**** Exercise passage ****

A review by fictionfan
Runaway by Peter May

5.0

Hit the road, Jack...

When Jack Mackay is expelled from school, he decides to run away to London. He tells his friends, the other four members of the band he plays in, and they decide to go with him – partly to get away from problems in their own lives, and partly to seek fame and fortune. It's 1965, and London is swinging – the place to be for all aspiring musicians. But it's also a place where young people can find themselves manipulated and used, and caught up in events they can't control. And Jack's London adventure ends with a killing. Fifty years on, one of the band members, Maurie, now terminally ill with cancer, reveals that the person everyone thought was the killer was innocent, and that he knows who really did it. He persuades Jack and Dave, the two remaining band members still living in Glasgow, to go back with him to London to put things right while there's still time.

The publicity blurb for the book tells us that parts of the story are based on May's own experiences of running away to London as a teenager. As with his last few books, this one has a double timeline. The story of the '60s London trip is told by Jack in the first-person, while the present day section is third person, though still very firmly from Jack's perspective, and both sections are written in the past tense. Though we know from the beginning that someone is murdered, we don't know who or why until near the end, so this has more of the feel of thriller than a mystery. We also know that Maurie knows whodunit, so there's no investigation element. Instead what we have are two linked but very different stories of the characters heading to London, and the gradual revelation of what happened to the boys in the earlier storyline once they got there.

Both timelines have a great feeling of authenticity and, as always with May, the sense of place is done superbly. I hadn't realised May grew up in the Southside of Glasgow (as did I), but the accuracy with which he describes it suggests he must have done. Although he's writing about a somewhat earlier era than my own, the places, attitudes, language and lifestyle are all spot-on. Spookily so, in fact – I kept finding parts of my own life mirrored in the story and spent much of the early part of the book being reminded of events and places in my own past.

**** Available data ****

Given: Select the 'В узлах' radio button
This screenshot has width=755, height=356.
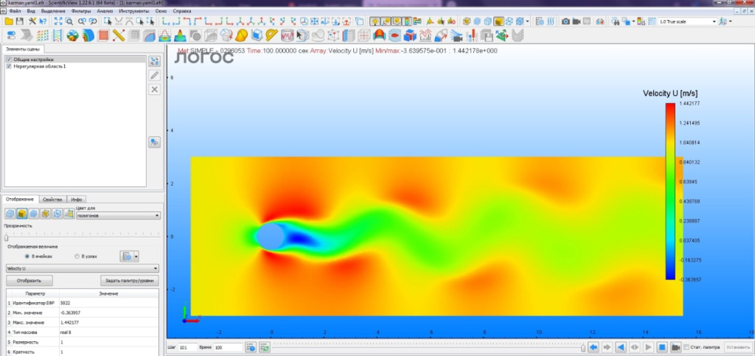Looking at the screenshot, I should tap(78, 256).
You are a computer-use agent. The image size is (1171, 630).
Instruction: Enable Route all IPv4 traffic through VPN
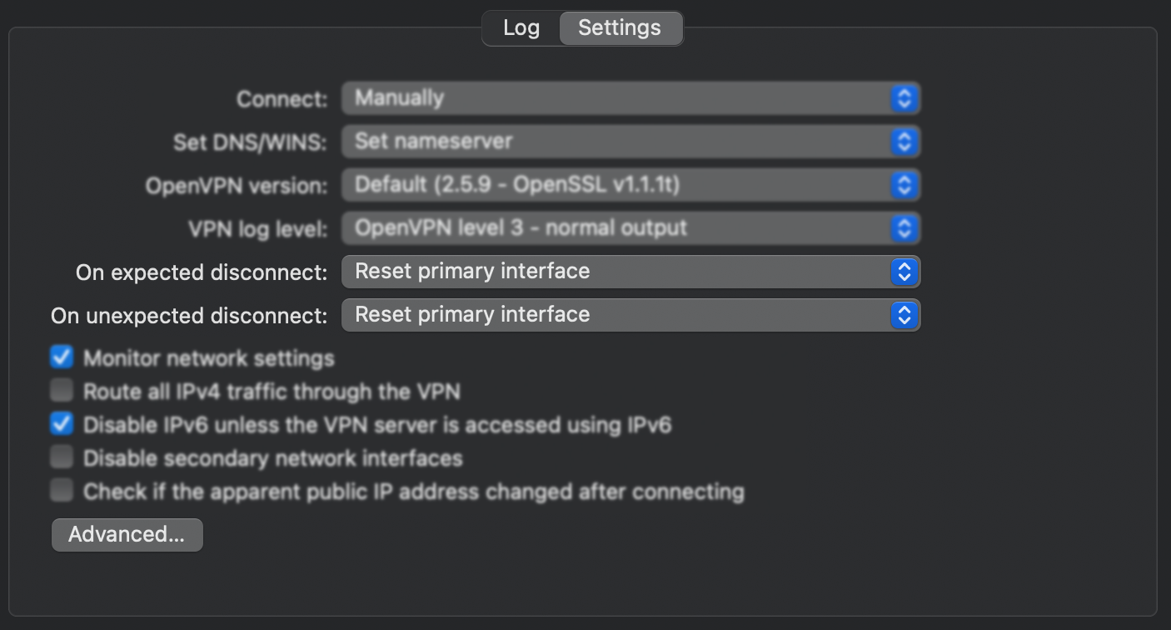pos(62,391)
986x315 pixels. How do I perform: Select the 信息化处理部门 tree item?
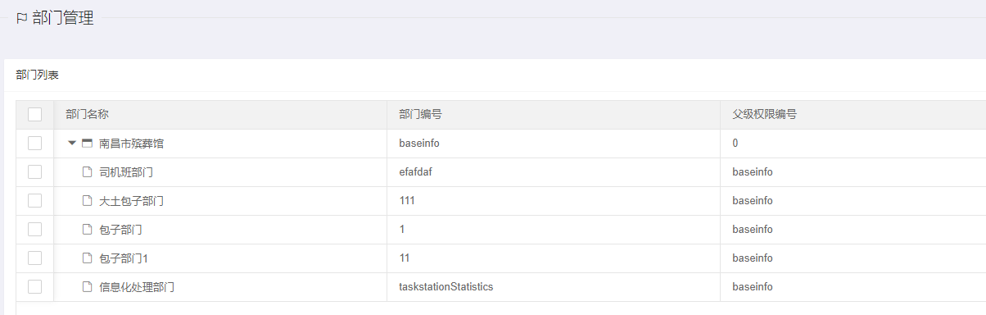(x=137, y=287)
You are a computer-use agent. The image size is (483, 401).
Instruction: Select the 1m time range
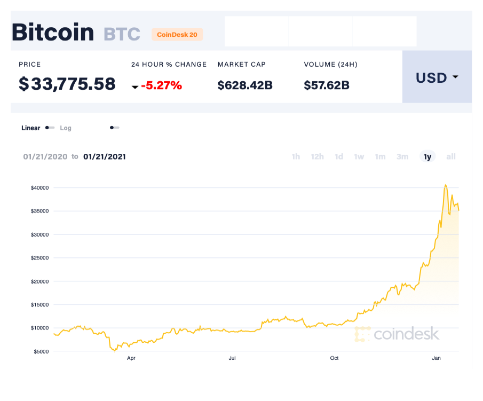click(x=380, y=156)
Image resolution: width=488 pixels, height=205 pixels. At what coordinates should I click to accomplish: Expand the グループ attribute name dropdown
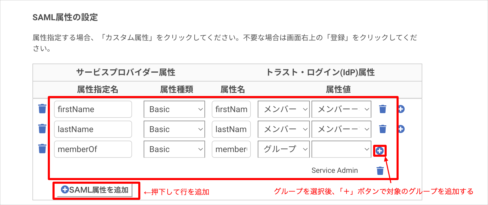[284, 149]

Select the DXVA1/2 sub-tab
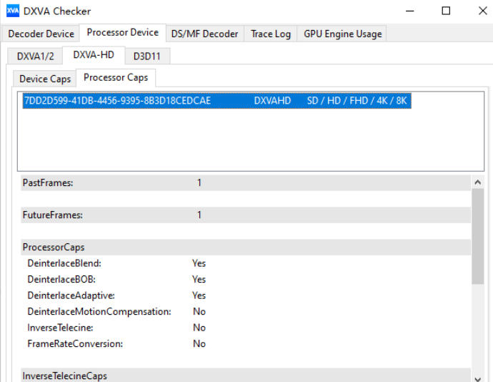(35, 56)
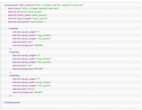This screenshot has width=142, height=110.
Task: Click the xmlns:tools attribute line
Action: click(34, 8)
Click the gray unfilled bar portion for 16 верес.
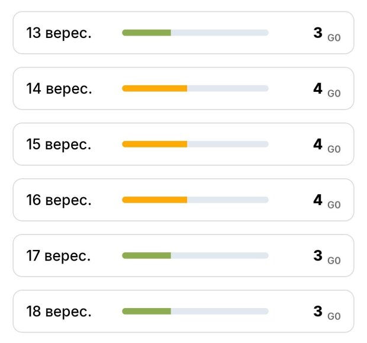Screen dimensions: 367x343 pos(228,200)
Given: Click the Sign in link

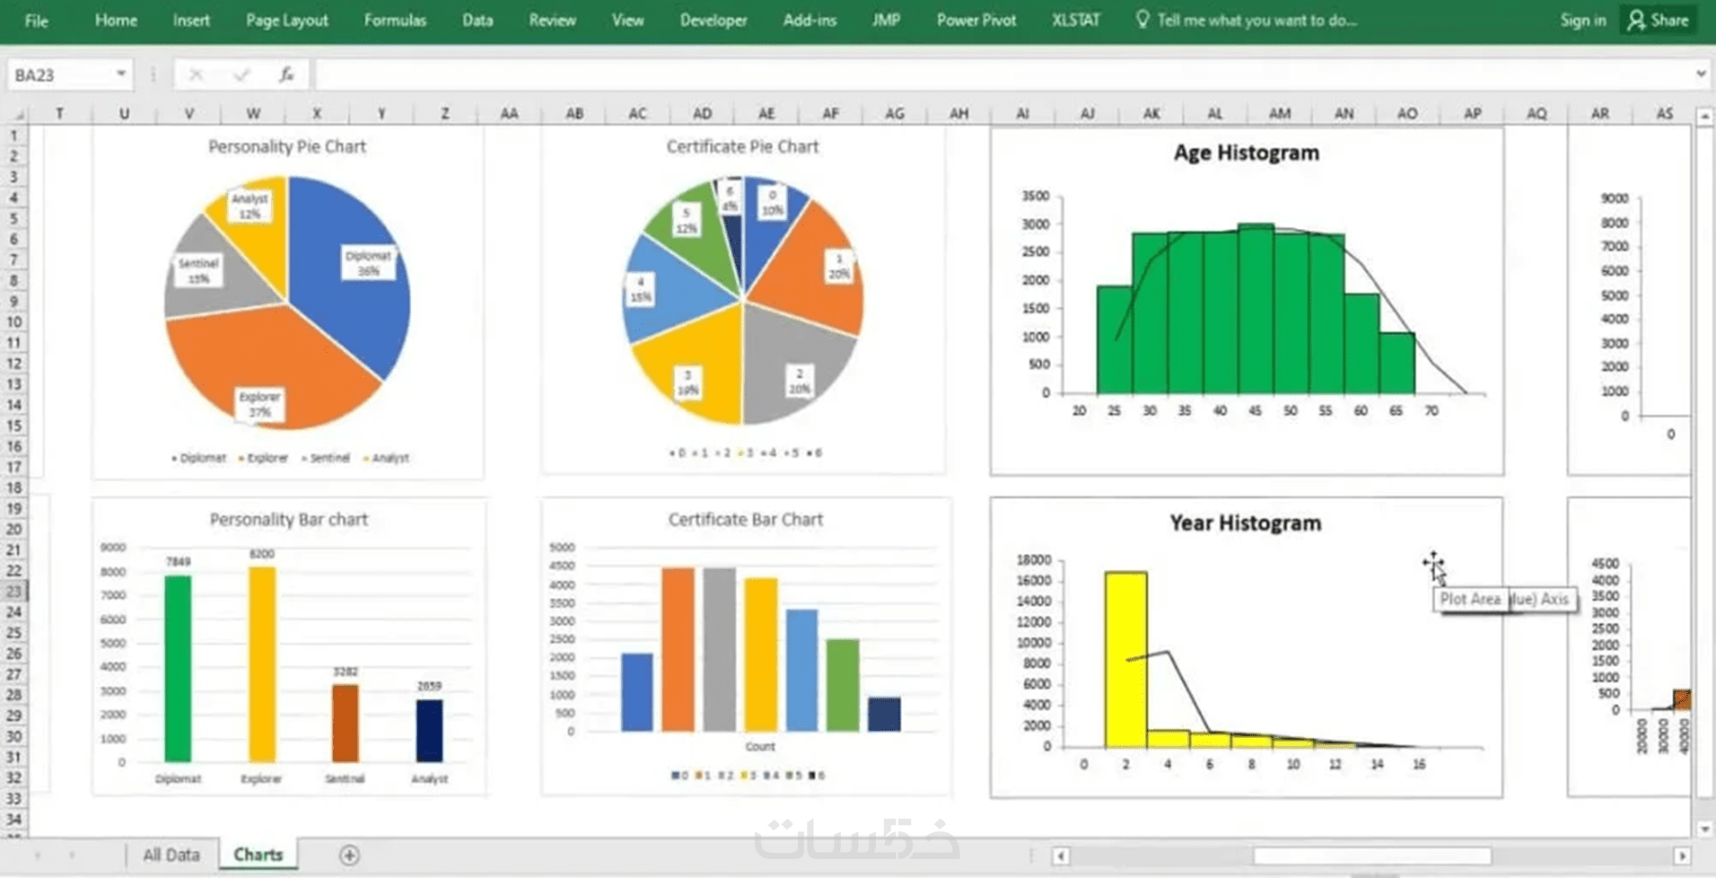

****

■ Your goal ■
Resume the review of Peter May's novel Runaway, beginning right after its last sentence.

■ Answer for this exercise ■
The two journeys, 50 years apart, allow May to show the changes across the country in that time, and he does so very well. Both journeys take the form of road-trips, punctuated by accident and disaster, but lifted by a healthy dose of humour. Along the way, the boys rescue Maurie's cousin from her drug-dealing boyfriend and she becomes one of the gang as they finally arrive in London and start looking round for the streets paved with gold. And at first, when they are given lodgings and a job by a man who promises them a chance to cut a demo disc, it looks as though they have landed on their feet. But it's not long before things go wrong and start to spiral out of control.

The trip undertaken by the older version of the men in the present day is filled with a mixture of nostalgia and humour. It's through Jack's reminiscences during this trip that we see the earlier story unfold, and see him reassessing with the eyes of experience the risks to which his younger self laid himself open. Gradually we see how his whole life has been affected by the things that happened back then, with this trip giving him a chance for some kind of resolution and even redemption.

The one weakness of the book for me was the crime element itself. The murder and motive for it weren't quite strong enough to justify the lengthy lead-up – in fact, it felt a little as if it had been tacked on to justify the book being classed as a crime novel. The strength of the book is in the relationships between the boys as they face up to the realities of life; and later between the men as they come to terms with the events that had such an impact on each of their lives. The ending felt a little contrived to bring the whole thing to a neat conclusion.

Overall, though, this is an excellent read that convinces me again that May is at his strongest when he's writing about his own native country – his instinctive feel for the places and people is far more convincing than even his best researched books set elsewhere. But perhaps I'm biased...

NB This book was provided for review by the publisher, Quercus.